Non-athletic stuff: August 8, 2008
Man makes threat on Obama. The Wall Street Journal reports
A Florida man is being held without bond, accused of threatening to shoot Sen. Barack Obama if the Democrat from Illinois wins the presidential election.
David Weinstein, speaking for the U.S. attorney’s office in Miami, said prosecutors thought the case was serious enough to take forward. It is the first such publicly announced arrest for threats against Sen. Obama.
According to the affidavit made to support the complaint, Raymond Hunter Geisel, 22 years old, made the threats against Sen. Obama while attending a bail-bondsman training class in Miami that ran July 21 through Aug. 1.
According to Secret Service Special Agent Paul Adie, a fellow student in the class said she heard Mr. Geisel say of Sen. Obama “that n-, if he gets elected, I’ll assassinate him myself.”
A second student interviewed told the agent that she heard Mr. Geisel say he hated George W. Bush and that he wanted to put a bullet in the president’s head.
This clown sounds a lot like many White Supremacists: of course they hate racial minorities but they, by and large, don’t like Bush and are anti-Iraq war.
One moral is to NOT blindly ally yourself with someone or a group just because you agree on a couple of issues.
More election stuff. I had commented on the Tennessee 9′th Congressional district Democratic primary. Cohen (the incumbent) won easily; the ugly campaigner got blown out by 60 points. Yes, the incumbent is white and the challenger is African American and the district is 60 percent African American. I was troubled that so many didn’t seem to put much confidence in the voters, yet they had no trouble at all in seeing through the negative smoke screens.
Hey Redstate.com: sorry it didn’t work out for you!
Maybe this is why that race didn’t get national coverage; the media realized that this race was never close to begin with.
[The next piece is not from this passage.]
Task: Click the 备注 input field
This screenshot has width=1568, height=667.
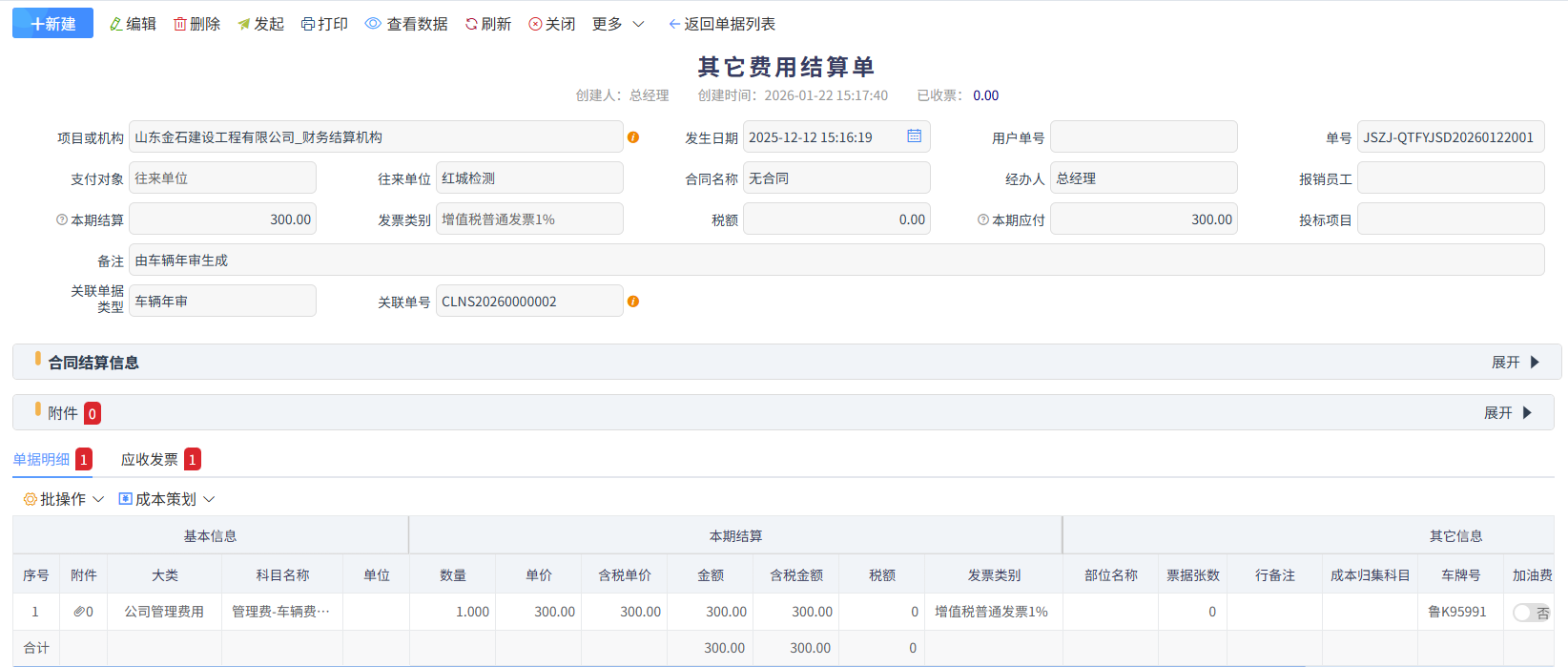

Not that those morons (at Redstate) learned anything from this. Look at the stuff that they are selling.

If they keep this up they will drive away every intelligent person that is left there.
Presidential Race McCain is green with envy over the attention that Obama is getting.
Now John McCain is pea-green with envy. That’s the only explanation for why a man who prides himself on honor, a man who vowed not to take the low road in the campaign, having been mugged by W. and Rove in South Carolina in 2000, is engaging in a festival of juvenilia.
The Arizona senator who built his reputation on being a brave proponent of big solutions is running a schoolyard campaign about tire gauges and Paris Hilton, childishly accusing his opponent of being too serious, too popular and not patriotic enough.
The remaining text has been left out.